** Data for this task **
_ _ _ _
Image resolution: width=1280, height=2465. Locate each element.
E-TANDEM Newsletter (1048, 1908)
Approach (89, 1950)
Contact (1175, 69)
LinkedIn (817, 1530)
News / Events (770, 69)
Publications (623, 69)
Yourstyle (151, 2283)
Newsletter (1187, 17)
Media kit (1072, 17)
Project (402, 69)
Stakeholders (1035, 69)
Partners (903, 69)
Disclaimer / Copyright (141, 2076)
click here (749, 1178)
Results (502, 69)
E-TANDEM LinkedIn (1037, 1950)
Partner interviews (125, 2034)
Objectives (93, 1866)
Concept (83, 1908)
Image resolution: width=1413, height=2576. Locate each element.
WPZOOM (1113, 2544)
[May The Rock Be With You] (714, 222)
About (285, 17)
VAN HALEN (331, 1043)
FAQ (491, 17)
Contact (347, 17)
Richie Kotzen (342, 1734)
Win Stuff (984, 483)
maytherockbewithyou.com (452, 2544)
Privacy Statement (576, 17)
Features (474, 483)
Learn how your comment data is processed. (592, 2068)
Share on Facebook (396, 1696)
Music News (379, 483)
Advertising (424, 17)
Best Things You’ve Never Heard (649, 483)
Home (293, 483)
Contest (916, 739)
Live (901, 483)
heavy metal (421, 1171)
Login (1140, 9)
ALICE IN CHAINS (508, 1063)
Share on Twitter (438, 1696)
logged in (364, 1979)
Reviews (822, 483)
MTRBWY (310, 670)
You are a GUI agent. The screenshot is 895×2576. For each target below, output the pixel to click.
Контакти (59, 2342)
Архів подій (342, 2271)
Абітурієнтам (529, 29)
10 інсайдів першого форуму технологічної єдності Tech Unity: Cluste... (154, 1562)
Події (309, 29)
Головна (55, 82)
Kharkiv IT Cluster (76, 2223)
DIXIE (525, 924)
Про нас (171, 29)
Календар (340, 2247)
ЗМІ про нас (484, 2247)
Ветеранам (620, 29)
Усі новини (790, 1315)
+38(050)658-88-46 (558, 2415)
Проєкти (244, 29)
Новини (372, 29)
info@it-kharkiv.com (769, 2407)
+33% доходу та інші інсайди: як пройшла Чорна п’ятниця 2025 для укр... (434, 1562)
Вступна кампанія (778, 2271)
_ _ _ _
** Work request **
Reproducing the whole listing above is not the task. Copy exactly only the lines from the one with "Контакти (59, 2342)" to the one with "Усі новини (790, 1315)", both kept.

** Problem solution **
Контакти (59, 2342)
Архів подій (342, 2271)
Абітурієнтам (529, 29)
10 інсайдів першого форуму технологічної єдності Tech Unity: Cluste... (154, 1562)
Події (309, 29)
Головна (55, 82)
Kharkiv IT Cluster (76, 2223)
DIXIE (525, 924)
Про нас (171, 29)
Календар (340, 2247)
ЗМІ про нас (484, 2247)
Ветеранам (620, 29)
Усі новини (790, 1315)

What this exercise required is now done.